● **TASK OBJECTIVE**
Each line below needs to be duplicated without alteration.

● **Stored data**
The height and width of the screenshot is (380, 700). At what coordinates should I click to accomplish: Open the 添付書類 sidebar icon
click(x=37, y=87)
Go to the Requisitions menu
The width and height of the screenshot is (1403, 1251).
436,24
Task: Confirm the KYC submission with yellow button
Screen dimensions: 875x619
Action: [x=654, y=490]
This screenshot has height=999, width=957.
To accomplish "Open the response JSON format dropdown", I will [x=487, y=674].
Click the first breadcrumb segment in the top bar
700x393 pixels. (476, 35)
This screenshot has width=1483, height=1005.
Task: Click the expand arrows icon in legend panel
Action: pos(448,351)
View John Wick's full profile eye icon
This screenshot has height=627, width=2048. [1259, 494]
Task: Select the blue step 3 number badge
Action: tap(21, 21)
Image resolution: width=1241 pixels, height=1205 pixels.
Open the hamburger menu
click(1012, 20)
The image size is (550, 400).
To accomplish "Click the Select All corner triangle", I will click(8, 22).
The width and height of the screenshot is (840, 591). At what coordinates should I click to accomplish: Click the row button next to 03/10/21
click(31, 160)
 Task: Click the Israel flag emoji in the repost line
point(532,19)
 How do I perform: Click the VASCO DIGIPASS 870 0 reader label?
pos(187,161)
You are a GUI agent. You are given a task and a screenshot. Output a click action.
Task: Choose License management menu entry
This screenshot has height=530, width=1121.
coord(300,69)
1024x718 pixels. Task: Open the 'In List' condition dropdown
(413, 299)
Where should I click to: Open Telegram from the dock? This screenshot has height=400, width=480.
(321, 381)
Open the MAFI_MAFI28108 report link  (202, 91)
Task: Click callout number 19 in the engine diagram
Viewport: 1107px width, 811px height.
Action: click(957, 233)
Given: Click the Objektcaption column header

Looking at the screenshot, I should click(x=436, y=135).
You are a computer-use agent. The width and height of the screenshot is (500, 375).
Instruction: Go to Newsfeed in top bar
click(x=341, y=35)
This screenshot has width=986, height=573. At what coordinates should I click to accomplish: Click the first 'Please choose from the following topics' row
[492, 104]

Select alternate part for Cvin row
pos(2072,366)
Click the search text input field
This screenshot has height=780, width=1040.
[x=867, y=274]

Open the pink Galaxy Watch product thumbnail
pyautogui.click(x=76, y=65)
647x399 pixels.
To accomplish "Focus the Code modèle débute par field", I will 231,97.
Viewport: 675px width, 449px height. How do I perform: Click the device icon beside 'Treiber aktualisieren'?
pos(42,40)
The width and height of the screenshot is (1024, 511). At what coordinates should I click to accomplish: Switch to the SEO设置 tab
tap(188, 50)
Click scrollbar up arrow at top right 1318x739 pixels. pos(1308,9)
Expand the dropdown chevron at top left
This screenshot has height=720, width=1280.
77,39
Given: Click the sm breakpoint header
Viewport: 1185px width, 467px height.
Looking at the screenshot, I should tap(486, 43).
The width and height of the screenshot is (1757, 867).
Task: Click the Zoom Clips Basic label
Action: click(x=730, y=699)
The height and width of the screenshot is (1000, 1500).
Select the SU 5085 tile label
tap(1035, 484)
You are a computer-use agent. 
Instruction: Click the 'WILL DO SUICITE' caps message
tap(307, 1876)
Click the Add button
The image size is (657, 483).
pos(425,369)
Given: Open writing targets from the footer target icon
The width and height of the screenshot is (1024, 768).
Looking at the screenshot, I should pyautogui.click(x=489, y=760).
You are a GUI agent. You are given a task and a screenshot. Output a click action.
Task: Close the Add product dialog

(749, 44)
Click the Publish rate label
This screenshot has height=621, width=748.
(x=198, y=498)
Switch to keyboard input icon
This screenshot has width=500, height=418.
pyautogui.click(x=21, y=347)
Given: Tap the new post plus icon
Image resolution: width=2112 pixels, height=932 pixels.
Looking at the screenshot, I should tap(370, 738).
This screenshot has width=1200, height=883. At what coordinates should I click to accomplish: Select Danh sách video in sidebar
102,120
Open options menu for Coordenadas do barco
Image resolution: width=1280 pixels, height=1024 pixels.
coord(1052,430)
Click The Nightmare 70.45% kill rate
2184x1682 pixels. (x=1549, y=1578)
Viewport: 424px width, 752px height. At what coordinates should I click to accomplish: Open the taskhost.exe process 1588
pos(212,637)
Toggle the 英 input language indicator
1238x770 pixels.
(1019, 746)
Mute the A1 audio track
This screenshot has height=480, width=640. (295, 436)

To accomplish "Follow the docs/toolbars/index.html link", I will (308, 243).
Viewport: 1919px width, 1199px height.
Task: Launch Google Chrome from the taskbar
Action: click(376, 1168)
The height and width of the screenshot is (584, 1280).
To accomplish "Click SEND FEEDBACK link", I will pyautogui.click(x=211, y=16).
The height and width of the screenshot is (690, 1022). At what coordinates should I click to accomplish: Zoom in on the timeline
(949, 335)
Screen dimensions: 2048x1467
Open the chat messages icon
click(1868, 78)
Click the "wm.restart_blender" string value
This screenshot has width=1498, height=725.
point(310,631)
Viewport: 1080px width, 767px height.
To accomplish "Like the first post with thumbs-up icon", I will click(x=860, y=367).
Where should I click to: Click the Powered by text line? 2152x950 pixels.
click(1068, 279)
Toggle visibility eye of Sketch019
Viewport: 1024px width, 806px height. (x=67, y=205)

● **EXERCISE ANSWER**
The height and width of the screenshot is (380, 700). At what coordinates should I click to accomplish: Open the 添付書類 sidebar icon
click(x=37, y=87)
Go to the Requisitions menu
The width and height of the screenshot is (1403, 1251).
436,24
Task: Confirm the KYC submission with yellow button
Screen dimensions: 875x619
Action: [x=654, y=490]
This screenshot has height=999, width=957.
To accomplish "Open the response JSON format dropdown", I will [x=487, y=674].
Click the first breadcrumb segment in the top bar
700x393 pixels. (476, 35)
This screenshot has width=1483, height=1005.
Task: Click the expand arrows icon in legend panel
Action: pos(448,351)
View John Wick's full profile eye icon
This screenshot has height=627, width=2048. [1259, 494]
Task: Select the blue step 3 number badge
Action: tap(21, 21)
Image resolution: width=1241 pixels, height=1205 pixels.
Open the hamburger menu
click(1012, 20)
The image size is (550, 400).
To accomplish "Click the Select All corner triangle", I will click(8, 22).
The width and height of the screenshot is (840, 591). At what coordinates should I click to accomplish: Click the row button next to 03/10/21
click(31, 160)
 Task: Click the Israel flag emoji in the repost line
point(532,19)
 How do I perform: Click the VASCO DIGIPASS 870 0 reader label?
pos(187,161)
You are a GUI agent. You are given a task and a screenshot. Output a click action.
Task: Choose License management menu entry
This screenshot has height=530, width=1121.
coord(300,69)
1024x718 pixels. Task: Open the 'In List' condition dropdown
(413, 299)
Where should I click to: Open Telegram from the dock? This screenshot has height=400, width=480.
(321, 381)
Open the MAFI_MAFI28108 report link  (202, 91)
Task: Click callout number 19 in the engine diagram
Viewport: 1107px width, 811px height.
Action: click(957, 233)
Given: Click the Objektcaption column header

Looking at the screenshot, I should click(x=436, y=135).
You are a computer-use agent. The width and height of the screenshot is (500, 375).
Instruction: Go to Newsfeed in top bar
click(x=341, y=35)
This screenshot has width=986, height=573. At what coordinates should I click to accomplish: Click the first 'Please choose from the following topics' row
[492, 104]

Select alternate part for Cvin row
pos(2072,366)
Click the search text input field
This screenshot has height=780, width=1040.
[x=867, y=274]

Open the pink Galaxy Watch product thumbnail
pyautogui.click(x=76, y=65)
647x399 pixels.
To accomplish "Focus the Code modèle débute par field", I will 231,97.
Viewport: 675px width, 449px height. How do I perform: Click the device icon beside 'Treiber aktualisieren'?
pos(42,40)
The width and height of the screenshot is (1024, 511). At what coordinates should I click to accomplish: Switch to the SEO设置 tab
tap(188, 50)
Click scrollbar up arrow at top right 1318x739 pixels. pos(1308,9)
Expand the dropdown chevron at top left
This screenshot has height=720, width=1280.
77,39
Given: Click the sm breakpoint header
Viewport: 1185px width, 467px height.
Looking at the screenshot, I should tap(486, 43).
The width and height of the screenshot is (1757, 867).
Task: Click the Zoom Clips Basic label
Action: click(x=730, y=699)
The height and width of the screenshot is (1000, 1500).
Select the SU 5085 tile label
tap(1035, 484)
You are a computer-use agent. 
Instruction: Click the 'WILL DO SUICITE' caps message
tap(307, 1876)
Click the Add button
The image size is (657, 483).
pos(425,369)
Given: Open writing targets from the footer target icon
The width and height of the screenshot is (1024, 768).
Looking at the screenshot, I should pyautogui.click(x=489, y=760).
You are a GUI agent. You are given a task and a screenshot. Output a click action.
Task: Close the Add product dialog

(749, 44)
Click the Publish rate label
This screenshot has height=621, width=748.
(x=198, y=498)
Switch to keyboard input icon
This screenshot has width=500, height=418.
pyautogui.click(x=21, y=347)
Given: Tap the new post plus icon
Image resolution: width=2112 pixels, height=932 pixels.
Looking at the screenshot, I should tap(370, 738).
This screenshot has width=1200, height=883. At what coordinates should I click to accomplish: Select Danh sách video in sidebar
102,120
Open options menu for Coordenadas do barco
Image resolution: width=1280 pixels, height=1024 pixels.
coord(1052,430)
Click The Nightmare 70.45% kill rate
2184x1682 pixels. (x=1549, y=1578)
Viewport: 424px width, 752px height. At what coordinates should I click to accomplish: Open the taskhost.exe process 1588
pos(212,637)
Toggle the 英 input language indicator
1238x770 pixels.
(1019, 746)
Mute the A1 audio track
This screenshot has height=480, width=640. (295, 436)

To accomplish "Follow the docs/toolbars/index.html link", I will (308, 243).
Viewport: 1919px width, 1199px height.
Task: Launch Google Chrome from the taskbar
Action: click(376, 1168)
The height and width of the screenshot is (584, 1280).
To accomplish "Click SEND FEEDBACK link", I will pyautogui.click(x=211, y=16).
The height and width of the screenshot is (690, 1022). At what coordinates should I click to accomplish: Zoom in on the timeline
(949, 335)
Screen dimensions: 2048x1467
Open the chat messages icon
click(1868, 78)
Click the "wm.restart_blender" string value
This screenshot has width=1498, height=725.
point(310,631)
Viewport: 1080px width, 767px height.
To accomplish "Like the first post with thumbs-up icon", I will click(x=860, y=367).
Where should I click to: Click the Powered by text line? 2152x950 pixels.
click(1068, 279)
Toggle visibility eye of Sketch019
Viewport: 1024px width, 806px height. (x=67, y=205)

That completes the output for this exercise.